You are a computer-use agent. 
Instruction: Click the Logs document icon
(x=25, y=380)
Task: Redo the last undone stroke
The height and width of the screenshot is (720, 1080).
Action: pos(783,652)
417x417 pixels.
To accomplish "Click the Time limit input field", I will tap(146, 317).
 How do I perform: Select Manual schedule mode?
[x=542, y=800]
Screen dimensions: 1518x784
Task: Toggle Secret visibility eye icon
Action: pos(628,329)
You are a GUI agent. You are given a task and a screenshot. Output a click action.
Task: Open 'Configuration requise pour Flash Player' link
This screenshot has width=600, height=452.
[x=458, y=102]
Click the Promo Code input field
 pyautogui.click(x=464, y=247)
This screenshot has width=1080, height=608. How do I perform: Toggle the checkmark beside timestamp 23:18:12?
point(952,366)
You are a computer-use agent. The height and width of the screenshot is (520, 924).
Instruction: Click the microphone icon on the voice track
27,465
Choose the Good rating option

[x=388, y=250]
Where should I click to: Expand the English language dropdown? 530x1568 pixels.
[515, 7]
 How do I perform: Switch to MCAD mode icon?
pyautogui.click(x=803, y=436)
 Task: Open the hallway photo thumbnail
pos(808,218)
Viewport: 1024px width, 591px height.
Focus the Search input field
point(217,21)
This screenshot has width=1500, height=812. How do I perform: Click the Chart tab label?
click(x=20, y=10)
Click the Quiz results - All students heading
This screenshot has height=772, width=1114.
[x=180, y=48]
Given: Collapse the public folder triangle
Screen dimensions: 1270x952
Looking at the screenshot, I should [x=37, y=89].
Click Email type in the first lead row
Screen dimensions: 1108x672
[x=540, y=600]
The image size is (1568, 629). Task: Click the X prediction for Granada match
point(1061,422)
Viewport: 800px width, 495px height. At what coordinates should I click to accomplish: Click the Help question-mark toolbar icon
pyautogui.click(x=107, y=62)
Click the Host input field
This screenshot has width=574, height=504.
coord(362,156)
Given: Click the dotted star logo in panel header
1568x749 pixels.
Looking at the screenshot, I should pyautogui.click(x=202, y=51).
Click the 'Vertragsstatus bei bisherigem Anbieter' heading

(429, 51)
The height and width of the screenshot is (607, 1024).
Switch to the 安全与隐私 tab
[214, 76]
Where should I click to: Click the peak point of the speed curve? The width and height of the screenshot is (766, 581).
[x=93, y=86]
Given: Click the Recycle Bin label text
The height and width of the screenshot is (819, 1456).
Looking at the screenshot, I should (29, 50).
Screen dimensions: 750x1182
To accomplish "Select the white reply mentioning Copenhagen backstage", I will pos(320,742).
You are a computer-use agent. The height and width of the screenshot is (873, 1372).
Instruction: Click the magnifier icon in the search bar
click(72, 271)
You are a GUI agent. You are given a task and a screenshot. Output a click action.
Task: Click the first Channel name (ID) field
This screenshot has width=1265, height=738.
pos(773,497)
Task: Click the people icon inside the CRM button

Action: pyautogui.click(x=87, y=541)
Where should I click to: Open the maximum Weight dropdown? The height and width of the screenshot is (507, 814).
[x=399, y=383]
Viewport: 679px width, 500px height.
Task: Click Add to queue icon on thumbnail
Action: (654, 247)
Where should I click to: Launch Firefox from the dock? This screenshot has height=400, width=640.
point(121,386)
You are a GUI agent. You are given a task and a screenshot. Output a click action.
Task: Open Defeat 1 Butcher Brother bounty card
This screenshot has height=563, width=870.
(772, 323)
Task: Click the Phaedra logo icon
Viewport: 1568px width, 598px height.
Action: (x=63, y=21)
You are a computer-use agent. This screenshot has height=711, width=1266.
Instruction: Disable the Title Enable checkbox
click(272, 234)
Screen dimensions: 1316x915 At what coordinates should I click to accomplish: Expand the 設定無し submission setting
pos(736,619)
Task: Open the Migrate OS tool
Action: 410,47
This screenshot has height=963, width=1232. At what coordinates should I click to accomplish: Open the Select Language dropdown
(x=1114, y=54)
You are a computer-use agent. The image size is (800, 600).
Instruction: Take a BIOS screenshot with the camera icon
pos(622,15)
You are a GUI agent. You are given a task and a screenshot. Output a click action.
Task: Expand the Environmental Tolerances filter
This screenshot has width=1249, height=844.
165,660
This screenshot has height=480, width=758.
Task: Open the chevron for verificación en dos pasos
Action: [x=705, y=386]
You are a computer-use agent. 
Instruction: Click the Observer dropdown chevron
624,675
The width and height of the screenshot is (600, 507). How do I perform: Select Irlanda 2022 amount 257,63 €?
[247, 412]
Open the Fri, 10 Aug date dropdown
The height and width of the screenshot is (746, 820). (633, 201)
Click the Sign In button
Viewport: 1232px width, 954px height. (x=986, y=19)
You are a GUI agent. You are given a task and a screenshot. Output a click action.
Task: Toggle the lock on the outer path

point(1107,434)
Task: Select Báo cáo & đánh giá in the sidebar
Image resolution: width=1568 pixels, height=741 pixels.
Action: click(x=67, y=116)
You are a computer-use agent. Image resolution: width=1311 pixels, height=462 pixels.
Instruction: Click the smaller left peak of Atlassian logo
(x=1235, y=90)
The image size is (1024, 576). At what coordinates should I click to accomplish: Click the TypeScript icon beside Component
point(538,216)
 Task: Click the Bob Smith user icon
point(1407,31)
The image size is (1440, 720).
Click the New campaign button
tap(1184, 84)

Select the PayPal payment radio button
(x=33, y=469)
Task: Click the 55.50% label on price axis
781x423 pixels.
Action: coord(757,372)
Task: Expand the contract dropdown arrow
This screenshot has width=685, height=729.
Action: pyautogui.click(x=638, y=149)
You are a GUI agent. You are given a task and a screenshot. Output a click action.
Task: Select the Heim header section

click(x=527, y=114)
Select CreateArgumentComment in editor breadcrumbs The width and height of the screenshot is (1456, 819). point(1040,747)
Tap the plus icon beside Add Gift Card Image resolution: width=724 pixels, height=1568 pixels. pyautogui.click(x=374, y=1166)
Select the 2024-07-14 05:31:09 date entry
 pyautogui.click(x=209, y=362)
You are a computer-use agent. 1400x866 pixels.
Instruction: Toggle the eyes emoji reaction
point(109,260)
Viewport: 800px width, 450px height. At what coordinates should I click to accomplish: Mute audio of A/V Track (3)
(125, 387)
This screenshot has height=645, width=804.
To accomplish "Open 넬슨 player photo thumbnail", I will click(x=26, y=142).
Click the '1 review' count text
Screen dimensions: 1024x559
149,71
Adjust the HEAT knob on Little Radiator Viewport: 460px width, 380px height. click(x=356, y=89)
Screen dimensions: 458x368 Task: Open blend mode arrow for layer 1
****************
Format the lines from the one containing "Adjust the HEAT" through the end of the records as a Markdown table with the columns Row and Text, leaving out blank lines.

| Row | Text |
|---|---|
| 1 | Adjust the HEAT knob on Little Radiator Viewport: 460px width, 380px height. click(x=356, y=89) |
| 2 | Screen dimensions: 458x368 Task: Open blend mode arrow for layer 1 |